4. The method of claim 1 wherein the population of stem cells comprise mesenchymal stem cells.

5. A method of treating a subject with organ, tissue or cell damage comprising:

a) providing a population of stem cells capable of differentiating into the organ cells, tissue cells or cells;

b) contacting the population of stem cell with a population of autoimmune T-cells reactive against the organ cells, tissue cells or cells for a time period sufficient to induce differentiation of the population of stem cell into a differentiated population of the organ cells, tissue cells or cells.

c) administering a therapeutically effective amount of the differentiated population of the organ cells, tissue cells or cells to the subject.

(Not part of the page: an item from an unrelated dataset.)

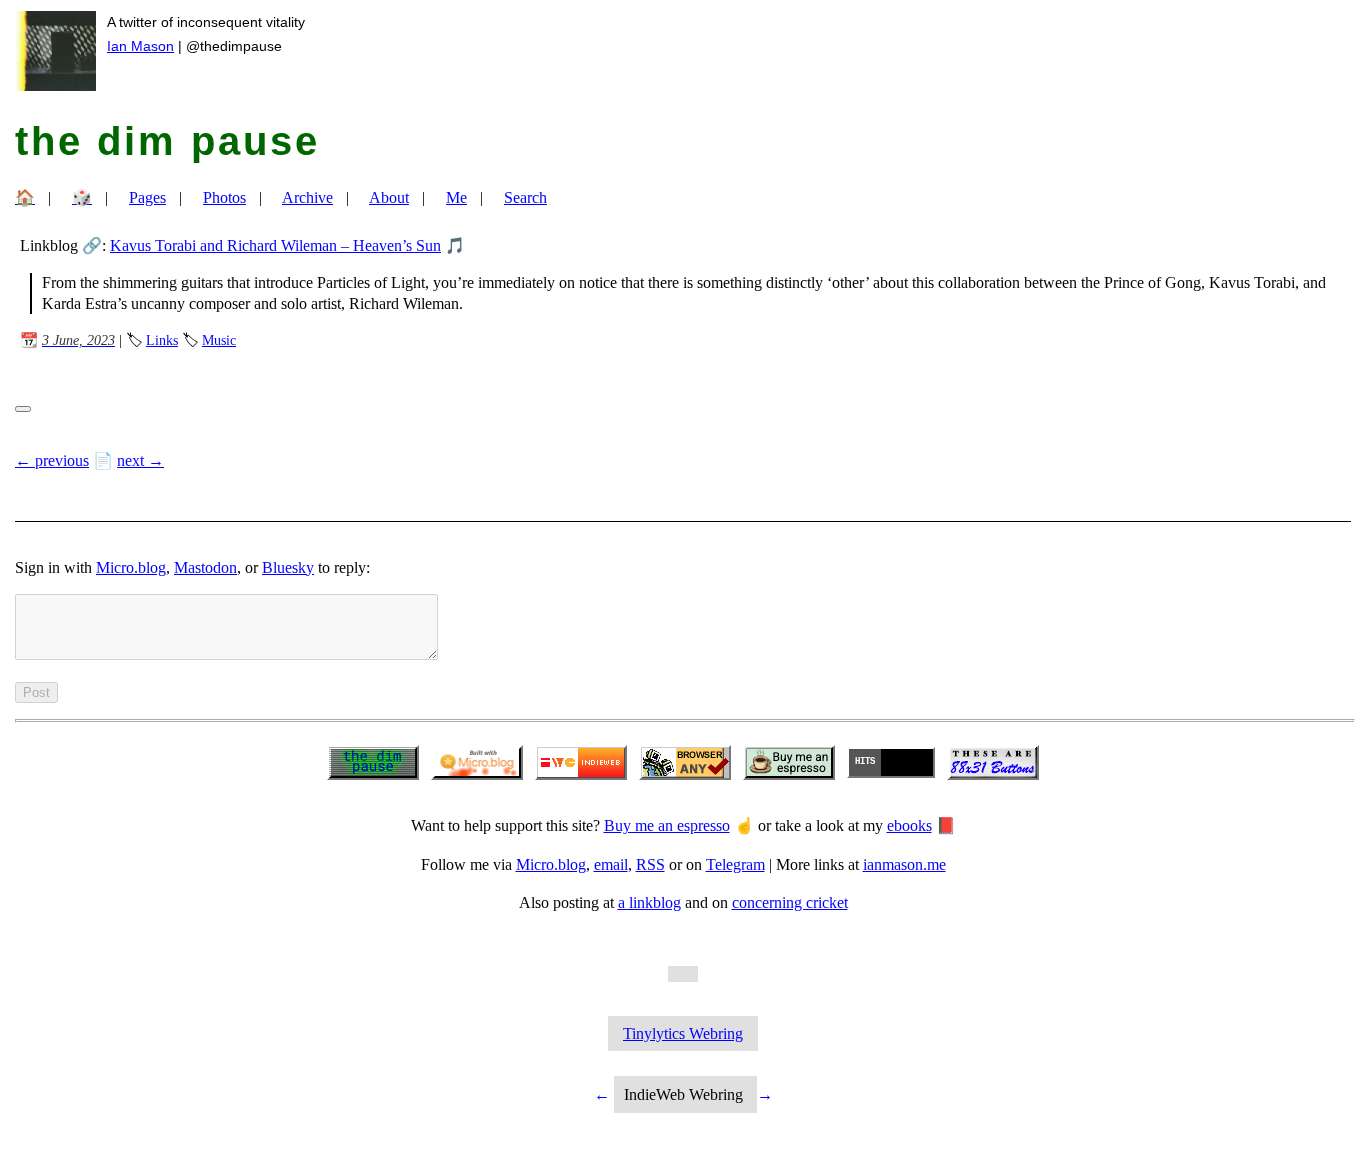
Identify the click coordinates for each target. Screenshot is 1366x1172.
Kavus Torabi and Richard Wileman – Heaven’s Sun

6. The method of claim 5 further comprising administering a therapeutically effective amount of the population of autoimmune T-cells to the subject prior to step (c).

7. The method of claim 6 wherein the organ, tissue or cell damage is neural damage.

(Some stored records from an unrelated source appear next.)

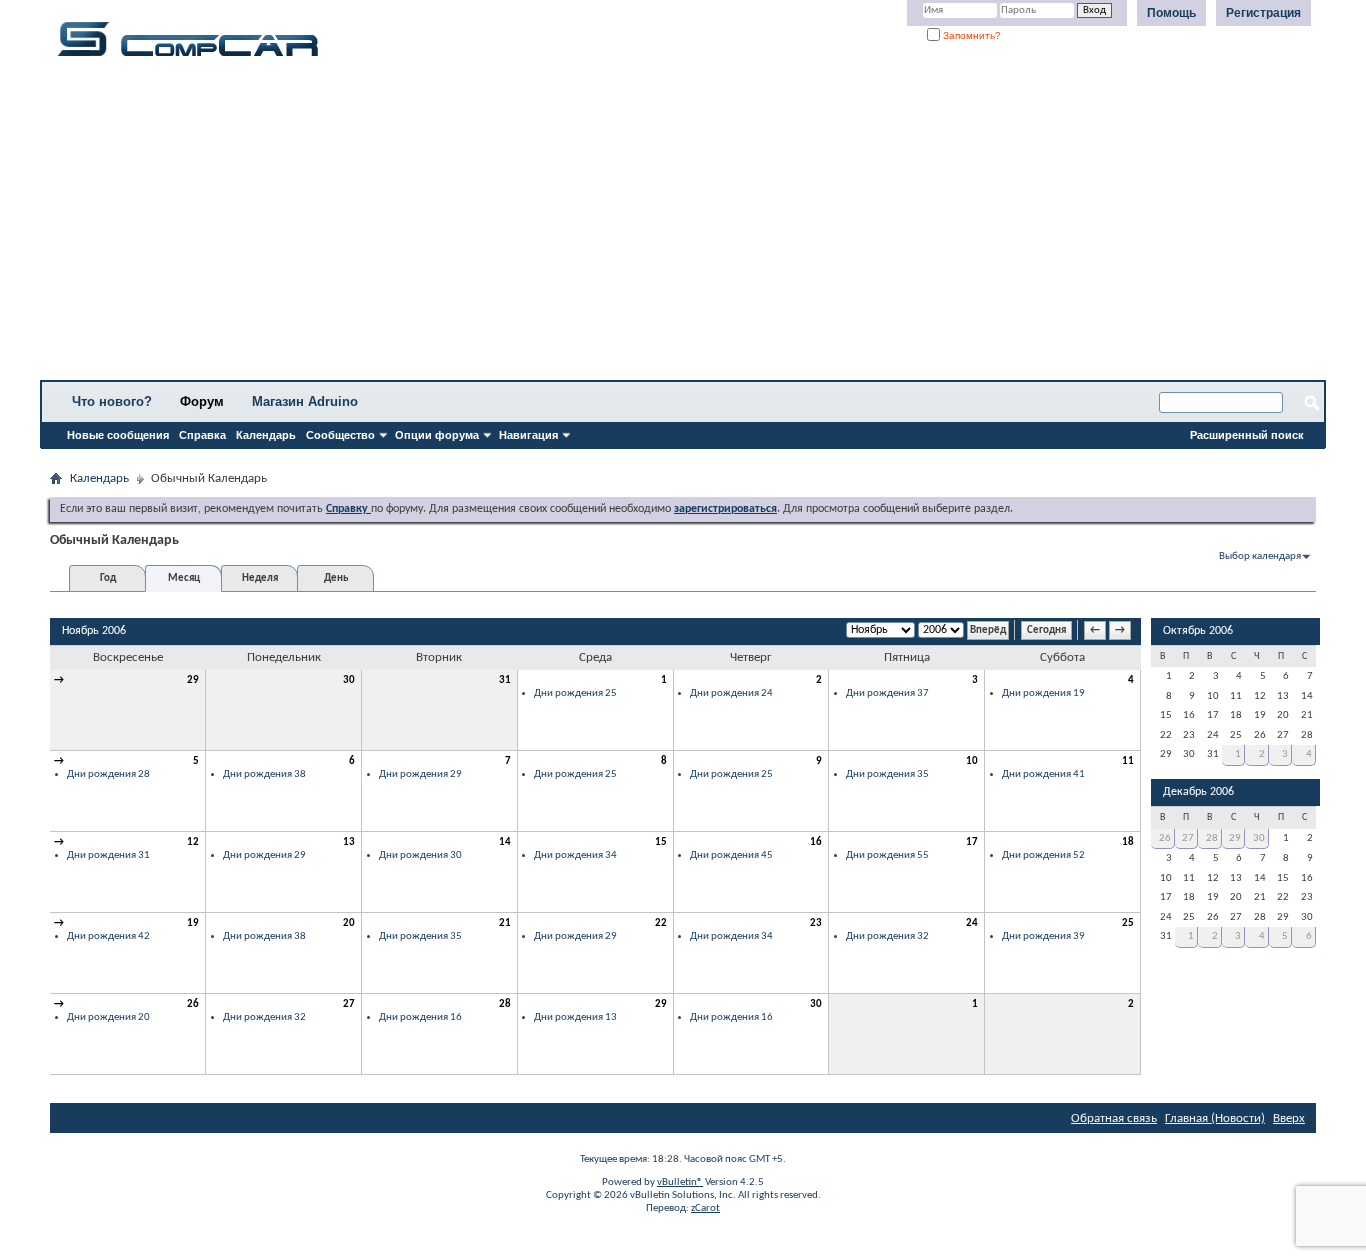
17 (972, 842)
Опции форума (437, 435)
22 (661, 923)
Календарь (266, 435)
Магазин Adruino (305, 401)
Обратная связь (1114, 1118)
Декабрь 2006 (1198, 792)
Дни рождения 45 (731, 855)
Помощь (1171, 13)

8. The method of claim 7 wherein the neural damage is spinal cord damage, amyotrophic lateral sclerosis, Parkinson's disease, or Alzheimer's disease.

9. The method of claim 6 wherein the population of stem cells comprise mesenchymal stem cells, adipose-derived stem cells or hematopoietic stem cells.

10. A method of treating a subject with organ, tissue or cell damage comprising:

a) administering to the subject a therapeutically effective amount of a population of autoimmune T-cells reactive to the organ cells, tissue cells or cells; and

b) administering to the subject a therapeutically effective amount of a population of stem cells.

11. The method of claim 10 wherein the population of stem cells is contacted with a population of autoimmune T-cells reactive against the organ cells, tissue cells or cells for a time period sufficient to induce differentiation of the population of stem cell into a population of the organ cells, tissue cells or cells before administering to the subject in step (b).

12. The method of claim 11 wherein the organ, tissue or cell damage is neural damage.

13. The method of claim 12 wherein the neural damage is spinal cord damage, amyotrophic lateral sclerosis, Parkinson's disease, or Alzheimer's disease.

14. The method of claim 11 wherein the population of stem cells comprise mesenchymal stem cells, adipose-derived stem cells or hematopoietic stem cells.

15. A composition comprising a population of stem cells capable of differentiating into the target cell type in contact with a population of autoimmune T-cells reactive to at least one protein expressed by the target cell type.

16. The composition of claim 15 wherein the population of autoimmune T-cells is reactive to central nervous system cells, pancreatic cells, or heart muscle cells

17. The composition of claim 15 wherein the population of stem cells comprises mesenchymal stem cells, adipose-derived stem cells or hematopoietic stem cells.

18. The composition of claim 15 wherein the population of stem cells comprises mesenchymal stem cells.